_REQUIREMENT_
Please, without any pictures, set down exactly the part of the listing below that opens with the line containing "You are a GUI" and closes with the line containing "This screenshot has width=1973, height=1273.".

_RECORDS FOR THE EXERCISE_
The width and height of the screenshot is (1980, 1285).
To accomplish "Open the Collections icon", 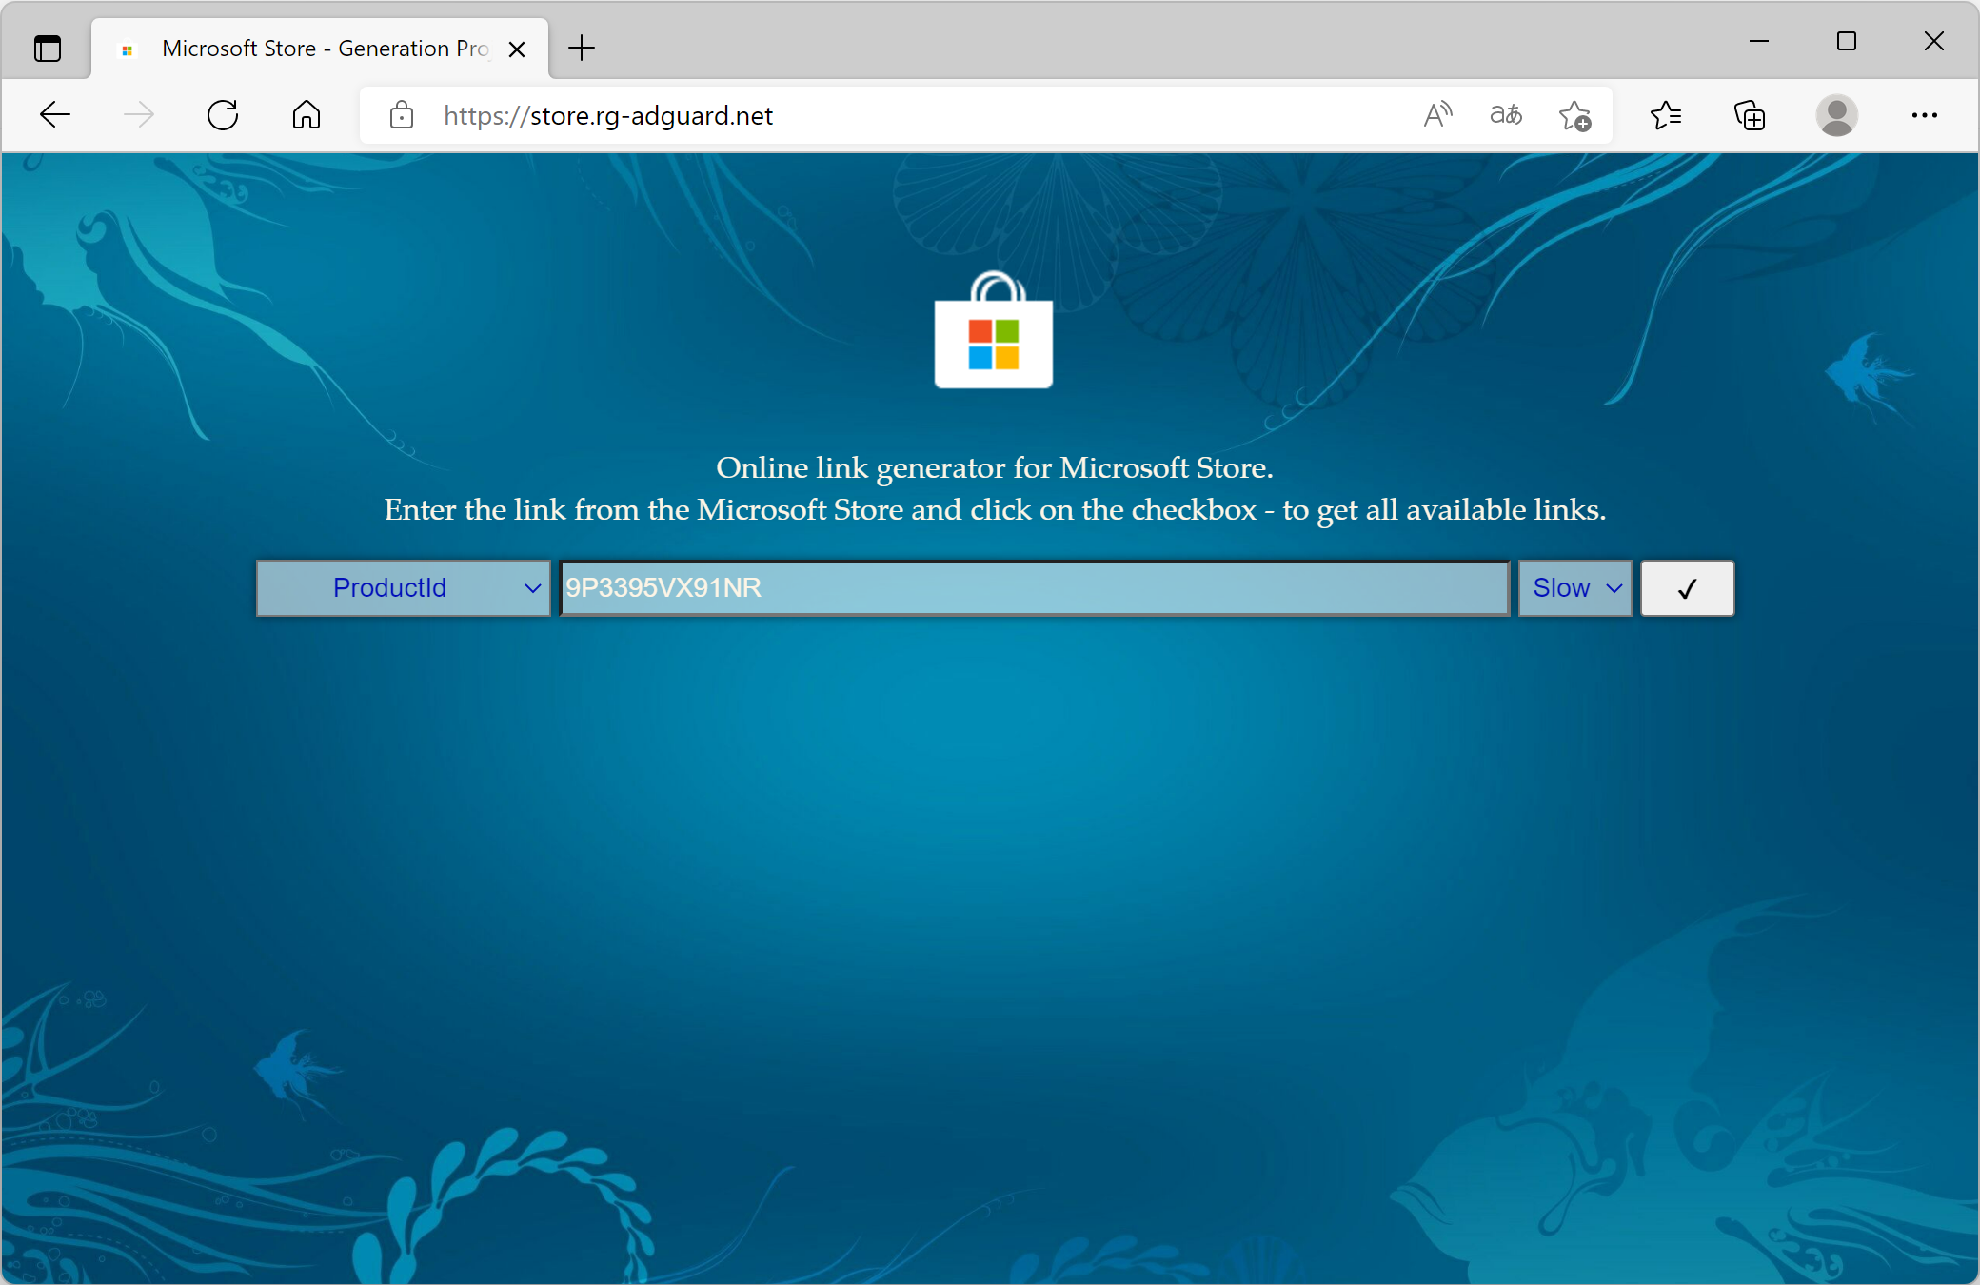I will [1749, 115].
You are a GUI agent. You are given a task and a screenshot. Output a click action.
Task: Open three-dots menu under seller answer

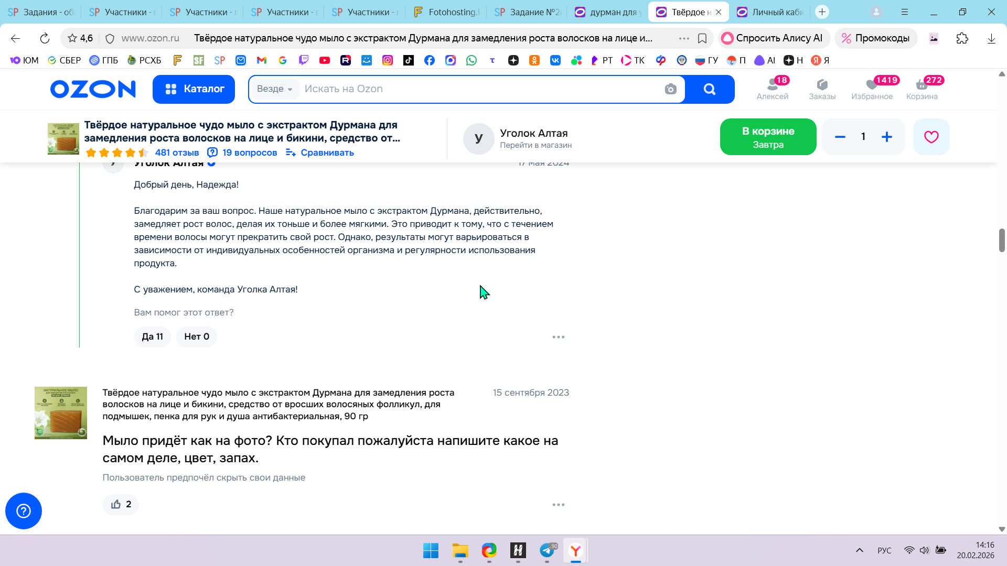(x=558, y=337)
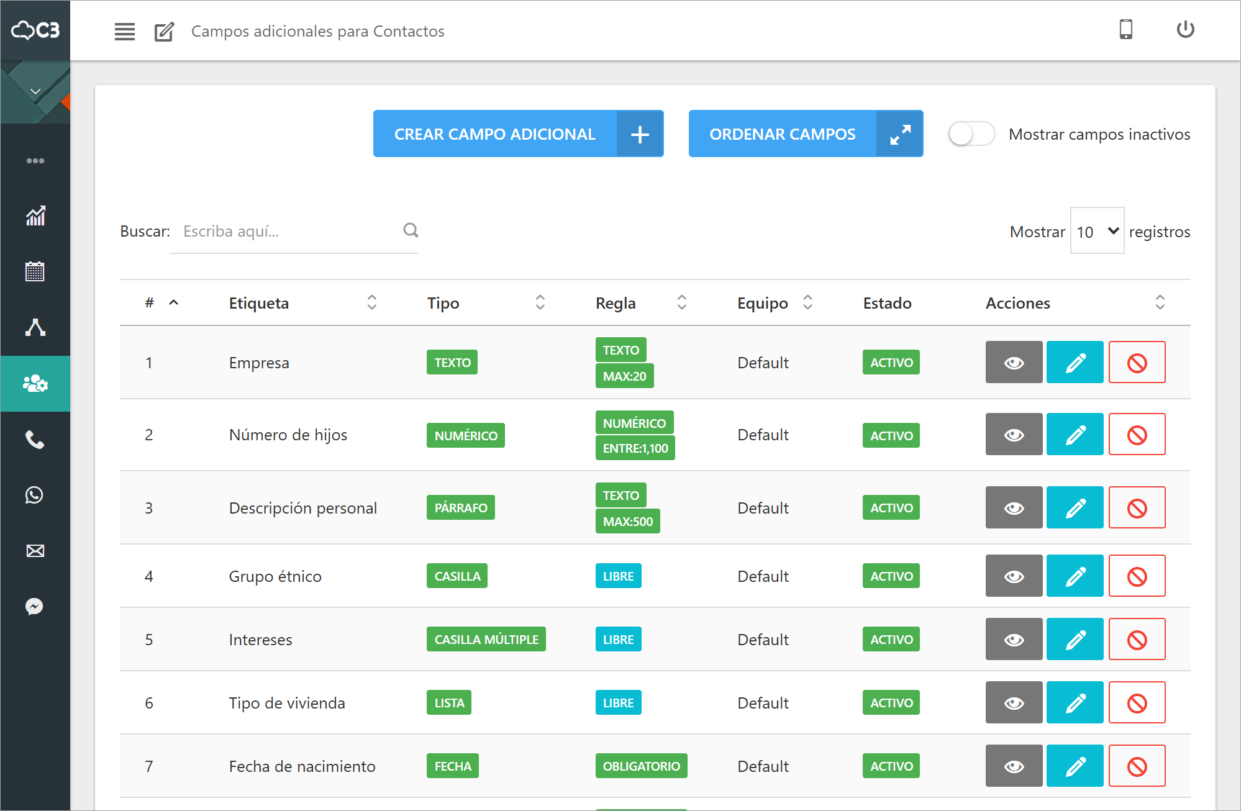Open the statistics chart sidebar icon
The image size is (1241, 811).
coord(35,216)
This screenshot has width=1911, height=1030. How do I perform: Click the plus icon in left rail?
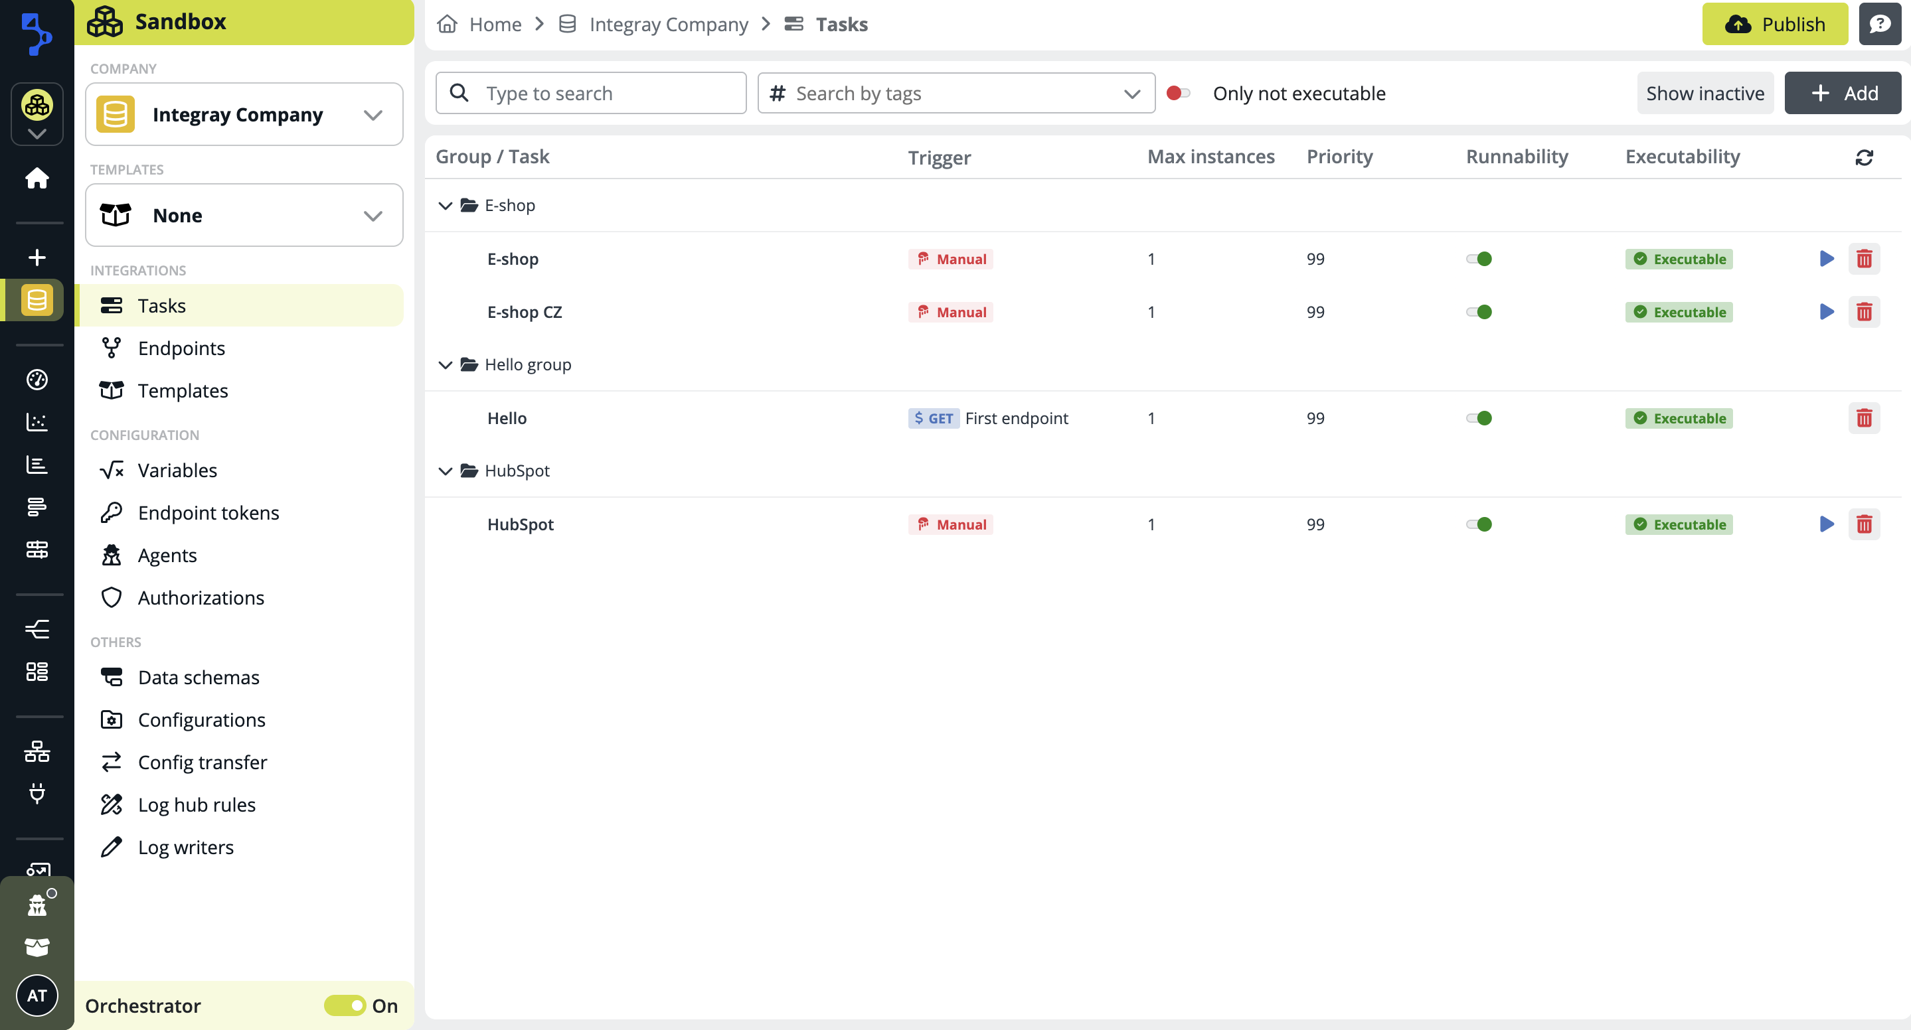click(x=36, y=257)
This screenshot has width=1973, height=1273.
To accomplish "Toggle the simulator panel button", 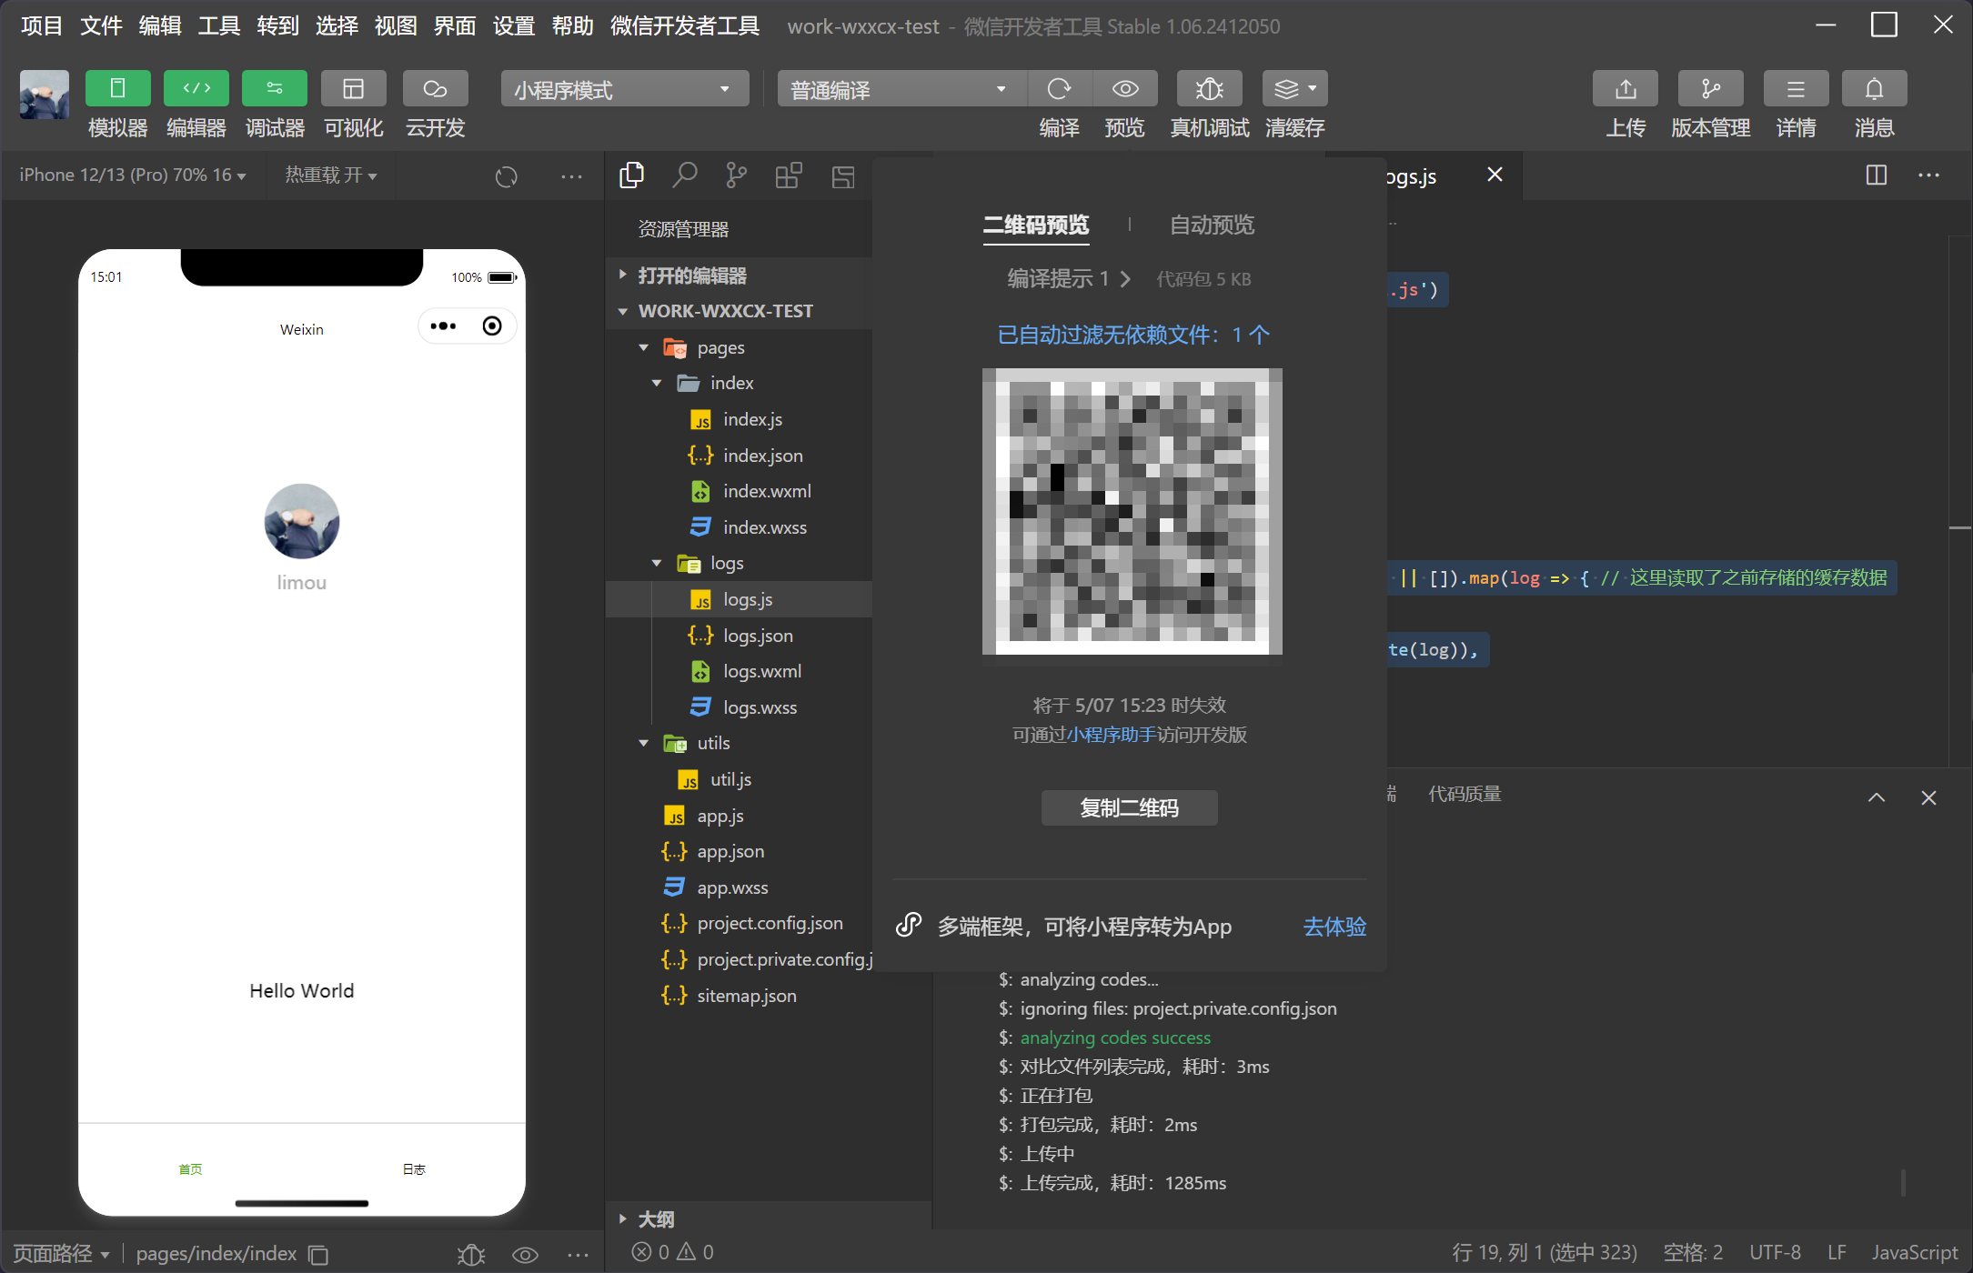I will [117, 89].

_RESPONSE TO THIS EXERCISE_
You are a GUI agent. You are given a task and a screenshot. Output a click action.
Task: Open three-dots menu under seller answer

(x=558, y=337)
Open the statistics chart sidebar icon
The image size is (1241, 811).
coord(35,216)
This screenshot has width=1911, height=1030. How do I perform: Click the plus icon in left rail?
click(x=36, y=257)
This screenshot has width=1973, height=1273.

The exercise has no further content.